What the task asks ▸ From the line that contains "Fiches métiers (826, 28)" through the line that contains "[open search form] (1301, 70)", output every line of the listing below exactly and leave out all the rest.

Recorded data ▸

■ ■ ■ ■ ■

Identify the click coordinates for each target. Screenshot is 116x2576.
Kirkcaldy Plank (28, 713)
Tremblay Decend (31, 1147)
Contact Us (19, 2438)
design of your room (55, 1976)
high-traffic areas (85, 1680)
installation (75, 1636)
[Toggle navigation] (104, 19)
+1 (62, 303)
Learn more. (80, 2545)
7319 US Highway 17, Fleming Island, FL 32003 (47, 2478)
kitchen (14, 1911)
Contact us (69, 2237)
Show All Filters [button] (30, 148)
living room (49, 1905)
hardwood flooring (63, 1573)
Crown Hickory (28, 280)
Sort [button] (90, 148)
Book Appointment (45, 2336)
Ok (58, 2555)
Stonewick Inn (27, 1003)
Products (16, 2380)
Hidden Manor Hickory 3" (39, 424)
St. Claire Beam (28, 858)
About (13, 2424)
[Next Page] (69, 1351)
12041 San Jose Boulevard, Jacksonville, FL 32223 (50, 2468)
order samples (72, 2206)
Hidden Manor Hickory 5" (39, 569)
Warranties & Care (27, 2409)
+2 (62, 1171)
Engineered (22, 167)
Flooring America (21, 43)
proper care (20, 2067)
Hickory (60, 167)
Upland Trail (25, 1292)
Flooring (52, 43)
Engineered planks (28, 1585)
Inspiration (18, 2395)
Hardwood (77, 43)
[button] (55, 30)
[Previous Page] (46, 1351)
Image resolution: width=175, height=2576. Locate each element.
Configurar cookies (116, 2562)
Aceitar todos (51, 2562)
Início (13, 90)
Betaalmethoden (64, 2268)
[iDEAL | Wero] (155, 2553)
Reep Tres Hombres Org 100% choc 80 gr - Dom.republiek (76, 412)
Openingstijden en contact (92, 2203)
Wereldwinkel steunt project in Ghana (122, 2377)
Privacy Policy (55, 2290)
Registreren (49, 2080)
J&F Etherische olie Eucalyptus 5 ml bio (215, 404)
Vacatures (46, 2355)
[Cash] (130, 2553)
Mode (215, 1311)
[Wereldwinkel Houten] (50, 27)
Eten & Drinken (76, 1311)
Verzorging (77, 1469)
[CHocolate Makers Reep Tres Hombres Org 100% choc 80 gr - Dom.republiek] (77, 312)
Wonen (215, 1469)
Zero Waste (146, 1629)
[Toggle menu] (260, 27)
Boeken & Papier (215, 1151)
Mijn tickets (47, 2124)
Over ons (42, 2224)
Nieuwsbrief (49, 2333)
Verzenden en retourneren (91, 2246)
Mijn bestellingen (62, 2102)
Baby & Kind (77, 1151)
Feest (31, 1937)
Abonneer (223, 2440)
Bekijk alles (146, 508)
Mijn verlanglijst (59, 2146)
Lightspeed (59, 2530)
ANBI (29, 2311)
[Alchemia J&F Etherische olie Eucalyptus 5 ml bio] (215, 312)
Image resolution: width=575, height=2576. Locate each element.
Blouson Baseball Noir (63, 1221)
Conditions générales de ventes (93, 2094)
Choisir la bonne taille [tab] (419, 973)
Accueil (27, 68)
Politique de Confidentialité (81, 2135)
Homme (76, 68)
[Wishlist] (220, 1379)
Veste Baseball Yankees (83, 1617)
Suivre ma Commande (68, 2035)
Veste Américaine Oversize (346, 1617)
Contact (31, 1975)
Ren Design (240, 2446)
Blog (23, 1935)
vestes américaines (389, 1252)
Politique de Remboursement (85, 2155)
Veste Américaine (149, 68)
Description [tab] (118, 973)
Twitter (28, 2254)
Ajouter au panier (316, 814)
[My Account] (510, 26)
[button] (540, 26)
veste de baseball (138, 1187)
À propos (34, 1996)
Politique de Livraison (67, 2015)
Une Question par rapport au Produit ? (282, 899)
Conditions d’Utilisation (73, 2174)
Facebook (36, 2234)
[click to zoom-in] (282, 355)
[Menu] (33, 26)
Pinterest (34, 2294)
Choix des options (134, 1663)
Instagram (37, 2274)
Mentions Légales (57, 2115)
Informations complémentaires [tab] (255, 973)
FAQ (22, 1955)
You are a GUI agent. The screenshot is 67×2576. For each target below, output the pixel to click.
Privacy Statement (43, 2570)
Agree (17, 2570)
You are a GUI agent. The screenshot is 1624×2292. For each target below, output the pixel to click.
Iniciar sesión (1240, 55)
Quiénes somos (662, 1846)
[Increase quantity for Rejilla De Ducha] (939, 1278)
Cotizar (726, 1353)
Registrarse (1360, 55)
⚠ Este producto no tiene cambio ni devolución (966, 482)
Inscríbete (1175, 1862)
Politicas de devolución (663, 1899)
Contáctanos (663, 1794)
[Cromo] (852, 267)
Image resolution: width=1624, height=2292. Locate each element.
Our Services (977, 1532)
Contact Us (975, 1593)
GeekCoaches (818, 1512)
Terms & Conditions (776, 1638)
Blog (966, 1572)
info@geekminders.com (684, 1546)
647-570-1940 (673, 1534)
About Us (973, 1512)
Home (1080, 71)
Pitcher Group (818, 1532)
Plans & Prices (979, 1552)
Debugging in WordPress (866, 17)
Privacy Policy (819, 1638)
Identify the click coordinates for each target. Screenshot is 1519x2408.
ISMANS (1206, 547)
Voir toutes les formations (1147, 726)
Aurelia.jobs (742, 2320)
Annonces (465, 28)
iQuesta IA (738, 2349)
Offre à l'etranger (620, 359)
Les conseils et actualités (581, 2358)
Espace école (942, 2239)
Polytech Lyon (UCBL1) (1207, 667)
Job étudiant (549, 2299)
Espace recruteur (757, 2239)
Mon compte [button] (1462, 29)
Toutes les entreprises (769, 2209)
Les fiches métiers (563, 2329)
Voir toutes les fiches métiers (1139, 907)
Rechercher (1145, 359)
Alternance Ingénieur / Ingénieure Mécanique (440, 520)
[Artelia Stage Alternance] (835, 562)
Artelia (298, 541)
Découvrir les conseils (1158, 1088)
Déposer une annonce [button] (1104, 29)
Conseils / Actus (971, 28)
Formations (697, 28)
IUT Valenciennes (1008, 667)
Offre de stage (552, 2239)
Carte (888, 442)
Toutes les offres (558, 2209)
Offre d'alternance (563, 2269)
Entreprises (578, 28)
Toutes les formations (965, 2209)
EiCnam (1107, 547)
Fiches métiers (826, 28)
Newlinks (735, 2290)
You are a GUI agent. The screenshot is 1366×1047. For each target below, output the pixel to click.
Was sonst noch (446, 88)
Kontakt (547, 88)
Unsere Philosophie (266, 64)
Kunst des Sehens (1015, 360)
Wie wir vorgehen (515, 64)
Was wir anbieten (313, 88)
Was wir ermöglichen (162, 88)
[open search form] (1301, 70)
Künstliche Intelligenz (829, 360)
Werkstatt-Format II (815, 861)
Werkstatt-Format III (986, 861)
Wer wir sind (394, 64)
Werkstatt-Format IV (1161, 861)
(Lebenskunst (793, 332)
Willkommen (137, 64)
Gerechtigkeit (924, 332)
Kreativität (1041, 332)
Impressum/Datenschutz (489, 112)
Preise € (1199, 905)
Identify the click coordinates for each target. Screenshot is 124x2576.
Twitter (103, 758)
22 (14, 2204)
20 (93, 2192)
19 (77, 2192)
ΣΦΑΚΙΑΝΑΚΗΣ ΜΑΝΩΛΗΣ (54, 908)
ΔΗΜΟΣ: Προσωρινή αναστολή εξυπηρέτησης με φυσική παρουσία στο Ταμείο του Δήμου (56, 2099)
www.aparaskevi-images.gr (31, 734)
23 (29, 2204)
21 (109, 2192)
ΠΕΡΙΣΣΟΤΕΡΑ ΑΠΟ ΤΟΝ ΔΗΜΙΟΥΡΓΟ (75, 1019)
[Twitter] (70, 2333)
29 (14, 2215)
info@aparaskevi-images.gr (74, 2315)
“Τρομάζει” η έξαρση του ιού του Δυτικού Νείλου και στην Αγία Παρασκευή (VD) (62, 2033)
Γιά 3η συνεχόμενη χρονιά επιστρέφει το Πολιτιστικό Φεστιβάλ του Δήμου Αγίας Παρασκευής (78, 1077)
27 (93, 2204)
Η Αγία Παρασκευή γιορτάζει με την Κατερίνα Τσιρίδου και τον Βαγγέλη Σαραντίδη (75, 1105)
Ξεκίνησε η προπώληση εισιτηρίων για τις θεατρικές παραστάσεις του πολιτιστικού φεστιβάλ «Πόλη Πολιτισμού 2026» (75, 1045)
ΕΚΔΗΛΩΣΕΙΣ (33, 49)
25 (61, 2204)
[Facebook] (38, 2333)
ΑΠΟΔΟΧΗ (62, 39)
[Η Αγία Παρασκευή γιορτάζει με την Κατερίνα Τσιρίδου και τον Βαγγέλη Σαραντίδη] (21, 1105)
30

■ ■ ■ ■ ■

Answer section ▸
Fiches métiers (826, 28)
Newlinks (735, 2290)
You are a GUI agent. The screenshot is 1366×1047. For each target below, output the pixel to click.
Was sonst noch (446, 88)
Kontakt (547, 88)
Unsere Philosophie (266, 64)
Kunst des Sehens (1015, 360)
Wie wir vorgehen (515, 64)
Was wir anbieten (313, 88)
Was wir ermöglichen (162, 88)
[open search form] (1301, 70)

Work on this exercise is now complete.